New speech datasets, software target greater inclusion
The University of Illinois Urbana-Champaign (UIUC) has unveiled the Speech Accessibility Project, an initiative to make voice biometrics and speech analysis systems more inclusive of diverse speech patterns for people with disabilities.
According to a blog post on the UIUC website, the project will be supported by tech giants Amazon, Apple, Google, Meta, and Microsoft, alongside various nonprofits.
The Speech Accessibility Project will focus on developing speech recognition and biometric systems capable of interpreting speech patterns associated with disabilities like Lou Gehrig’s disease (ALS), Parkinson’s disease, cerebral palsy, and Down syndrome.
To this end, the initiative will see the collection of speech samples from paid volunteers representing a diversity of speech patterns.
The samples will then be compiled into a private, de-identified dataset that can be used to train machine learning models to understand various speech patterns better.
The Speech Accessibility Project will initially focus on American English. It will be led by Mark Hasegawa-Johnson, the UIUC professor of electrical and computer engineering, with the support of Heejin Kim, a research professor in linguistics, and Clarion Mendes, a clinical professor in speech and hearing science and a speech-language pathologist.
The initiative will also see the participation of several staff members from UIUC’s Beckman Institute for Advanced Science and Technology and community-based organizations Davis Phinney Foundation and Team Gleason, which will assist in participant recruitment, user testing and feedback.

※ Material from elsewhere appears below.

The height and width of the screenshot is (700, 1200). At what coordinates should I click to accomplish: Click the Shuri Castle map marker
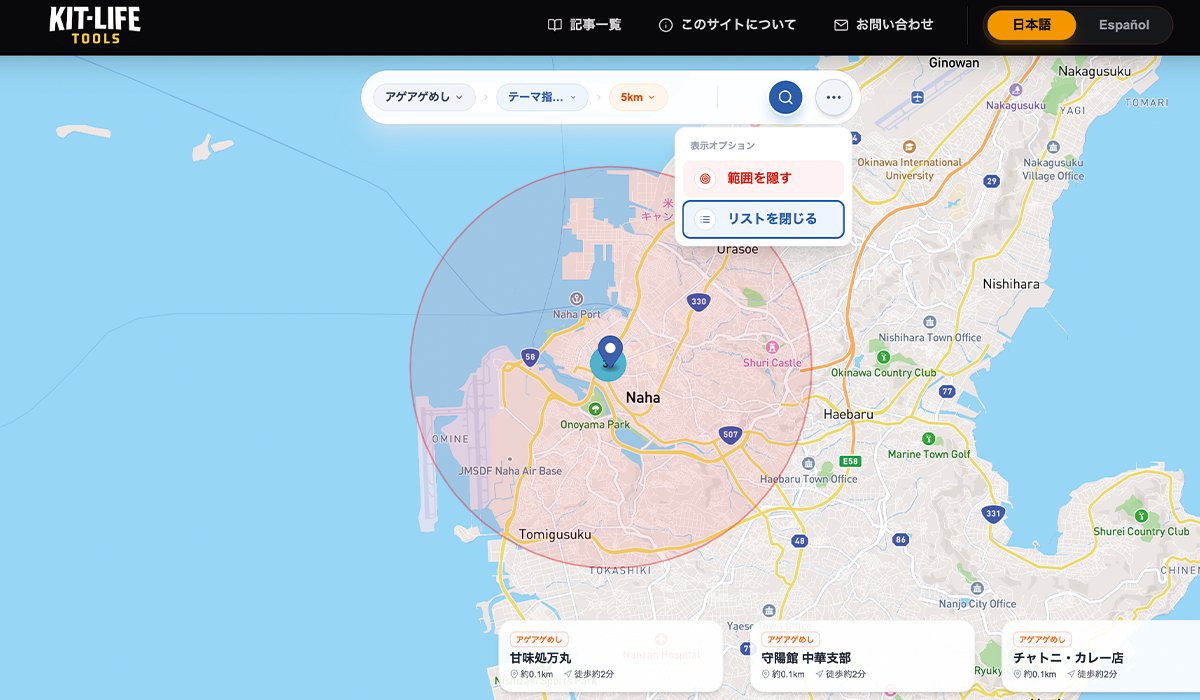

OpenAI releases multilingual speech recognition system
OpenAI has made its speech recognition software Whisper available as open source models and inference code.
Trained on 680,000 hours of multilingual and multitask supervised data collected from the web, Whisper “approaches human level robustness and accuracy” on English speech recognition, according to OpenAI.
“We show that the use of such a large and diverse dataset leads to improved robustness to accents, background noise and technical language,” the company wrote on a web page dedicated to Whisper.
“Moreover, it enables transcription in multiple languages, as well as translation from those languages into English.”
According to the company, other existing approaches frequently use smaller, more closely paired audio-text training datasets or broad but unsupervised audio pretraining.
“Because Whisper was trained on a large and diverse dataset and was not fine-tuned to any specific one, it does not beat models that specialize in LibriSpeech performance, a famously competitive benchmark in speech recognition,” OpenAI explains.
“However, when we measure Whisper’s zero-shot performance across many diverse data sets, we find it is much more robust and makes 50 percent fewer errors than those models.”
Additionally, the company said roughly a third of Whisper’s audio dataset is non-English. The program is either given the task of transcribing in the original language or translating to English.
“We find this approach is particularly effective at learning speech-to-text translation and outperforms the supervised SOTA on CoVoST2 to English translation zero-shot.”
Because the system was trained on a remarkably diversified dataset, however, Whisper does not always perform at its best when predicting text, sometimes including words that were not spoken (but present in its memory, ‘learned’ via training).
Just like any other AI system, the software also has limitations when it comes to speakers of languages that are not well-represented in the training data.
Despite these limitations, a recent analysis of Whisper by VentureBeat suggests the speech analysis software represents a potential ‘return to openness’ for OpenAI after being harshly criticized by the community for not open-sourcing its GPT-3 and DALL-E models.
In particular, Whisper can be run on various devices, from laptops to desktop workstations, from mobile devices to cloud servers. Each size of Whisper calculates accuracy and speed proportionately, based on the device it is running on.
The open source community already uses the voice tool, with journalist Peter Sterne and GitHub engineer Christina Warren recently unveiling a joint project aimed at creating a transcription app for journalists.